CFES seeks Vermont & New York schools to address crisis among rural students
ADDISON COUNTY — Here’s a shocking truth about rural America: Children living in rural areas are the likeliest group to grow up in poverty, experience poor health outcomes, leave school before college, and fall victim to alcohol and drug abuse.
That applies to the rural South and Midwest, but also to many areas of Vermont and upstate New York.
“Rural America needs a lifeline, but only 3% of philanthropy goes toward rural causes,” writes Rick Dalton of College For Every Student (CFES), a foundation based in Essex, N.Y. “As we ignore America’s rural crisis, we ignore a quarter of the U.S. population — neglect that puts the entire nation at risk.
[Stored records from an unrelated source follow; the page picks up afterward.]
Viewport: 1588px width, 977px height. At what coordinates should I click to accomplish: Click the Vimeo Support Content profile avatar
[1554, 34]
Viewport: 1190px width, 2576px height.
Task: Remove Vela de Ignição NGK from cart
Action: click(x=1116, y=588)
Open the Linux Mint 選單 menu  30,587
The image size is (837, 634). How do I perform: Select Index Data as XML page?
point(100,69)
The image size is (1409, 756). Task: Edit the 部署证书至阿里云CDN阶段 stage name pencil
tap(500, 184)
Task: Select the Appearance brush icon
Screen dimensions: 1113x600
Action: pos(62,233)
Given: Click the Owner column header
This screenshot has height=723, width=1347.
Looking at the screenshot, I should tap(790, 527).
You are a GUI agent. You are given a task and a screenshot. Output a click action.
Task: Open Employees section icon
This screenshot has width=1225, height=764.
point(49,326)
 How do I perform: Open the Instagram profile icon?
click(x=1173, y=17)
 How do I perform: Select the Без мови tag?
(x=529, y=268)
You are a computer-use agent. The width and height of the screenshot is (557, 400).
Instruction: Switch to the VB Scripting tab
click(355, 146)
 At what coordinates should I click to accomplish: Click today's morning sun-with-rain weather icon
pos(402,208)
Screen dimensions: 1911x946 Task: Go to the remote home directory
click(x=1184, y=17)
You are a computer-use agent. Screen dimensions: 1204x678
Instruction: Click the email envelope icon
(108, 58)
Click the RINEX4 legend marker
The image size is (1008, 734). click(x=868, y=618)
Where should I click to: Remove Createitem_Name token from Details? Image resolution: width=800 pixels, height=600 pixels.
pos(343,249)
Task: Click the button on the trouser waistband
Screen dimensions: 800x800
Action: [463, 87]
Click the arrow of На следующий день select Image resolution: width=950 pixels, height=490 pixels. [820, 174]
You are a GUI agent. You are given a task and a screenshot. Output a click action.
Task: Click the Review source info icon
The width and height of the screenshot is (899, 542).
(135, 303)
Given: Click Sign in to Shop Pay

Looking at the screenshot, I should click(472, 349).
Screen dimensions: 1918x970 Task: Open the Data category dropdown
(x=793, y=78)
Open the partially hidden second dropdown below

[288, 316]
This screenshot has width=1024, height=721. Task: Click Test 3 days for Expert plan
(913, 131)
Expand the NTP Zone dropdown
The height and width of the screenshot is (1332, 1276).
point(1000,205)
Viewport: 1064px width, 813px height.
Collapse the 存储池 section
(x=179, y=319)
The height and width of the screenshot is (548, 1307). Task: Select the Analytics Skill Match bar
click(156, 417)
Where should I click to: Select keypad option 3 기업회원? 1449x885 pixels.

“While students in rural America graduate high school at higher rates than urban students,” Dalton writes, “the rapidly accelerating rural-urban divide is leaving them behind. Traditional jobs in agriculture, manufacturing and mining are disappearing from rural areas, and most of the 22 million jobs created in the U.S. in the past decade have gone to major cities, far from declining rural areas. Because of dwindling local opportunities, the promise and potential of rural youth is being lost.”
Today, Dalton continued, “rural high school students are less likely to attend college and more likely to drop out than their urban and suburban peers.”
In fact, Dalton said at a Thursday press conference on the initiative, the percentage of rural students attending and graduating from college has gotten worse over the past two decades, not better.
To address that crisis, CFES this week launched the North Country Brilliant Pathways program that will support student success and school improvement at the primary and secondary level at no cost to participating schools. CFES is seeking 20 area schools to participate in the program in Vermont and upstate New York and will raise and match $1.5 million to support the program in its first three years. Applications from interested schools are due May 14, and the selection of the schools chosen will be announced on June 1. The academic program will be launched in August 2021.
The program’s intent is help schools and students form pathways that ensure rural students attend post-secondary education so they are qualified for higher-paying jobs and careers.
Look for more details on the North Country Brilliant Pathways program online at: tinyurl.com/BrilliantPathways.
A school interested in taking part in the program can fill out an application here.
The program was launched in conjunction with the publication of Dalton’s new book, “Rural America’s Pathways to College and Career; Steps for Student Success and School Improvement.” According to Dalton, the book tells “the story of how schools in small towns across the U.S. are losing ground to their urban and suburban counterparts and how schools can reverse this trend.”
CFES, also called Brilliant Pathways, has long been on the front lines of the battle to close the rural opportunity gap. For over 30 years, CFES has helped more than 100,000 students become college- and career-ready. This year alone, CFES is working with 20,000 students in 200 schools in 20 states and Ireland, with a goal of sending another 100,000 students to college over the next 10 years.